En outre, la jeunesse rwandaise est confrontée à un taux de chômage élevé, et les diplômés issus du système éducatif actuel peinent à s’intégrer sur le marché du travail. En 2023, le taux de chômage des diplômés de l’enseignement secondaire atteignait environ 22 % [10].
Conclusion
L’éducation au Rwanda a indéniablement fait des progrès significatifs en termes d’infrastructures et d’accès à l’éducation. Cependant, les défis liés à la qualité de l’éducation demeurent préoccupants, en particulier en ce qui concerne les systèmes de promotion automatique et de notation, sans oublier la langue d’enseignement qui n’est pas bien maîtrisée. Ainsi, pour garantir que tous les Rwandais aient les moyens de réussir dans un monde en constante évolution, il est crucial de veiller à la qualité de l’éducation tout en maintenant des efforts d’inclusivité.
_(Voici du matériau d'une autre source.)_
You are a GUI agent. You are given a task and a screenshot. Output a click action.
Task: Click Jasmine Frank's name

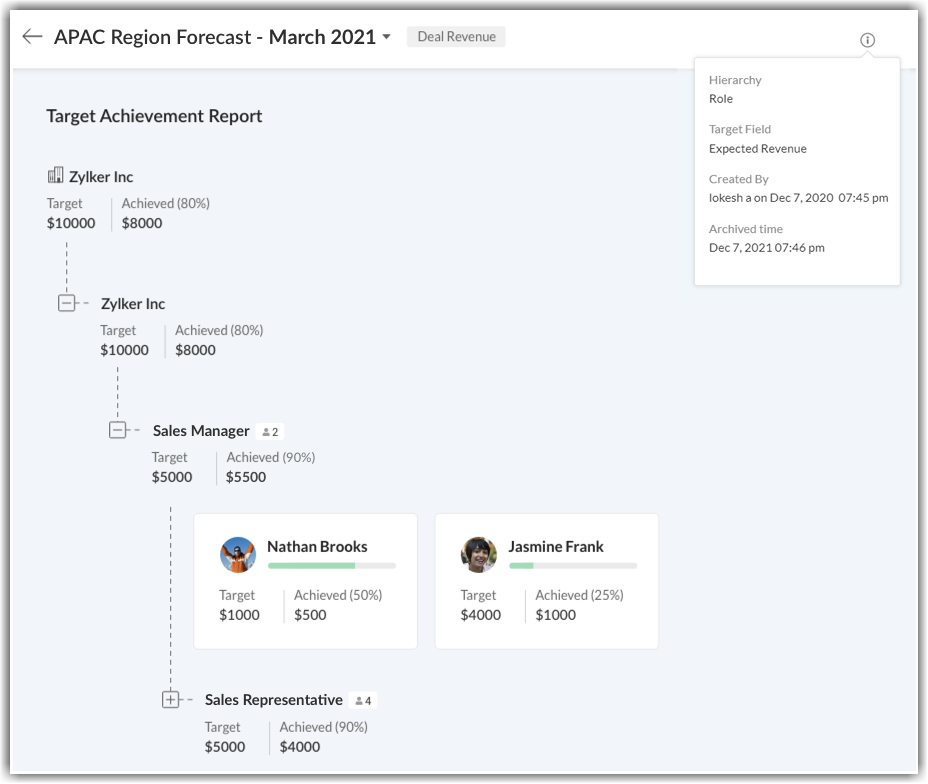click(x=556, y=546)
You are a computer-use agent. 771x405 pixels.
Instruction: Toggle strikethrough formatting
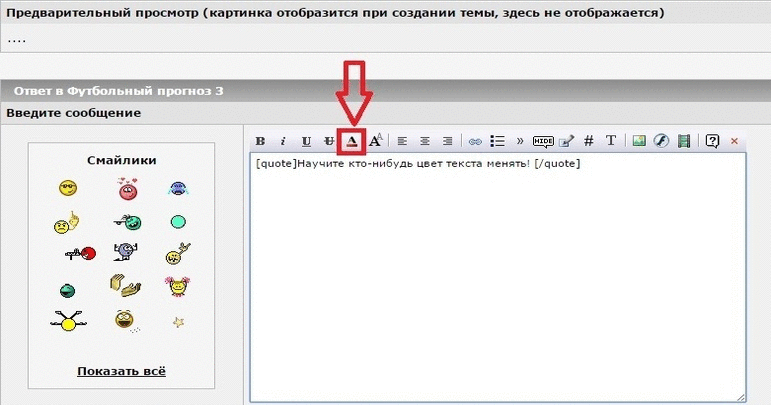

Alors que le pays aspire à devenir un carrefour technologique et d’entrepreneuriat en Afrique de l’Est, ces problèmes soulignent la nécessité urgente de réformer le système éducatif afin qu’il soit mieux aligné avec les exigences du marché de l’emploi.
Références
1. Ministère de l’Éducation du Rwanda. (2022). Rapport annuel sur les infrastructures éducatives;
2. Institut National de la Statistique du Rwanda. (2022). Statistiques de l’éducation au Rwanda;
3. Gouvernement du Rwanda. (2010_ 2022). Rapport sur la construction d’écoles et de salles de classe;
4. Ministère de l’Éducation du Rwanda. (2015). Programme de formation continue des enseignants;
5. Ministere de l’Education du Rwanda. Plan Strategiqique Sectoriel de l’Education, (2018/19– 2023/24);
6. Ministère de l’Éducation du Rwanda. (2023). Enquête sur les compétences des élèves;
7. Observatoire National de l’Education. (2023). Analyse du système de cotation au Rwanda;
8. Organisation Internationale du Travail. (2023). Rapport sur les compétences des diplômés au Rwanda;
9. Banque Mondiale. (2022). Rapport sur l’éducation et l’emploi au Rwanda;
10. Institut National de la Statistique du Rwanda. (2023). Statistiques sur le chômage des jeunes diplômés.
SIBOMANA J. Bosco.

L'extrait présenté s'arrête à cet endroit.